_TASK DETAILS_
Edit the items below so that "minimap" reads "overview map", and leave every other line unchanged.

_DATA PROVIDED_

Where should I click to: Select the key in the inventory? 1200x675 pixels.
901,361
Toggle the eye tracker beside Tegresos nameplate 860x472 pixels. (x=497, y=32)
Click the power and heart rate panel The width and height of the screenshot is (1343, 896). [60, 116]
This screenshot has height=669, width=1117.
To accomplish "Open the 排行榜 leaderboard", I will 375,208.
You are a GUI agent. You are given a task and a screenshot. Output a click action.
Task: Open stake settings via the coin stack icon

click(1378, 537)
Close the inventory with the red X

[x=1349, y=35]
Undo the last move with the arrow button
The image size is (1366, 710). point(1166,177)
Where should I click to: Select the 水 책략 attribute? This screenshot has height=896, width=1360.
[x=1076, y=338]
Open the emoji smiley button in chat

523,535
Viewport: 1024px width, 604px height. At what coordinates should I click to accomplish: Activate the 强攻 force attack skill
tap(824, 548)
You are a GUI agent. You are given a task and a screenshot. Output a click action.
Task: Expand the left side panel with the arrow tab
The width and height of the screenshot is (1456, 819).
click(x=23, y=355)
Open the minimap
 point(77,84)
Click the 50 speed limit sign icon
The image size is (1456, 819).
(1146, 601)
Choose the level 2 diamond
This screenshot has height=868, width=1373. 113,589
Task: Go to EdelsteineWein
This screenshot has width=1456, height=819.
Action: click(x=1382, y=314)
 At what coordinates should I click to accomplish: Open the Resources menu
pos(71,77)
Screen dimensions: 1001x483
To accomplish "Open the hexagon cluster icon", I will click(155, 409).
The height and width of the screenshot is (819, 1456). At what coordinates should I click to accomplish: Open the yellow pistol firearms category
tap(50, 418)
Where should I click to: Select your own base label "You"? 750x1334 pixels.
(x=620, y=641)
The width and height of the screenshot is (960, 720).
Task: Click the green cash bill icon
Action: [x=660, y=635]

_IN RESPONSE_
Where should I click to: Select the key in the inventory? 1200x675 pixels.
901,361
Toggle the eye tracker beside Tegresos nameplate 860x472 pixels. (x=497, y=32)
Click the power and heart rate panel The width and height of the screenshot is (1343, 896). [60, 116]
This screenshot has height=669, width=1117.
To accomplish "Open the 排行榜 leaderboard", I will 375,208.
You are a GUI agent. You are given a task and a screenshot. Output a click action.
Task: Open stake settings via the coin stack icon

click(1378, 537)
Close the inventory with the red X

[x=1349, y=35]
Undo the last move with the arrow button
The image size is (1366, 710). point(1166,177)
Where should I click to: Select the 水 책략 attribute? This screenshot has height=896, width=1360.
[x=1076, y=338]
Open the emoji smiley button in chat

523,535
Viewport: 1024px width, 604px height. At what coordinates should I click to accomplish: Activate the 强攻 force attack skill
tap(824, 548)
You are a GUI agent. You are given a task and a screenshot. Output a click action.
Task: Expand the left side panel with the arrow tab
The width and height of the screenshot is (1456, 819).
click(x=23, y=355)
Open the overview map
 point(77,84)
Click the 50 speed limit sign icon
The image size is (1456, 819).
(1146, 601)
Choose the level 2 diamond
This screenshot has height=868, width=1373. 113,589
Task: Go to EdelsteineWein
This screenshot has width=1456, height=819.
Action: click(x=1382, y=314)
 At what coordinates should I click to accomplish: Open the Resources menu
pos(71,77)
Screen dimensions: 1001x483
To accomplish "Open the hexagon cluster icon", I will click(155, 409).
The height and width of the screenshot is (819, 1456). At what coordinates should I click to accomplish: Open the yellow pistol firearms category
tap(50, 418)
Where should I click to: Select your own base label "You"? 750x1334 pixels.
(x=620, y=641)
The width and height of the screenshot is (960, 720).
Task: Click the green cash bill icon
Action: [x=660, y=635]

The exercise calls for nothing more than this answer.